Another letter to Senator Wyden from Ronald S. Moultrie, the Under Secretary of Defense for Intelligence and Security, stated that acquiring and using such data from commercial brokers was subject to various safeguards. He said the Pentagon used the data lawfully and responsibly to carry out its missions, including detecting hackers and protecting American service members. There is no legal barrier to buying data that is “equally available for purchase to foreign adversaries, U.S. companies, and private persons as it is to the U.S. government,” he added.
However, in his own letter to Ms. Haines, Senator Wyden urged intelligence agencies to adjust their practices, pointing to the Federal Trade Commission’s recent crackdown on companies that sell personal information. This month, the FTC banned a data broker formerly known as X-Mode Social from selling location data as part of a first-of-its-kind settlement.
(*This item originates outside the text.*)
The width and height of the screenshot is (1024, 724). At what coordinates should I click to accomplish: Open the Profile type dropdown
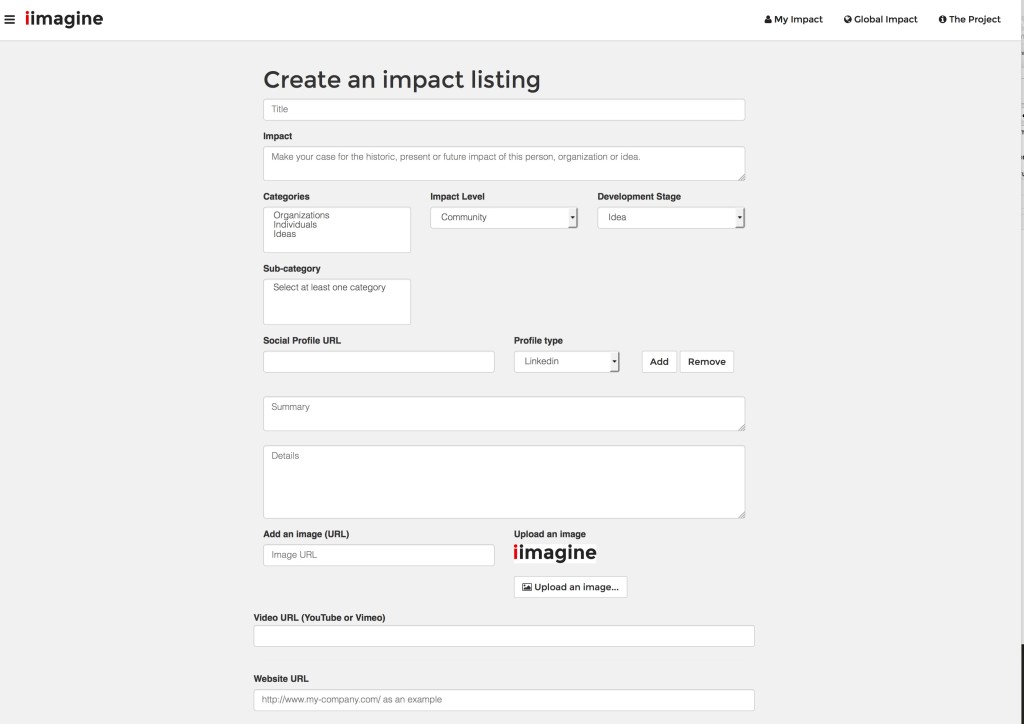pos(567,362)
The agreement established that the agency considers trading location data—which was collected without consumers’ consent that it would be sold to government contractors for national security purposes—a violation of a provision of the Federal Trade Commission Act that prohibits unfair and deceptive practices.
Last week, the FTC unveiled a proposed settlement with another data aggregator, InMarket Media, that bars it from selling precise location data if it did not fully inform customers and obtain their consent—even if the government is not involved.
While the NSA does not appear to buy data that includes location information, Senator Wyden argued that internet metadata can also reveal sensitive information—such as whether a person is visiting websites about counseling related to suicide, substance abuse, sexual abuse, or other private matters like seeking mail-order abortion pills. In his letter, he wrote that the action against X-Mode Social should serve as a warning to the intelligence community and asked Ms. Haines to “take action to ensure that U.S. intelligence agencies only purchase data on Americans that has been obtained in a lawful manner.”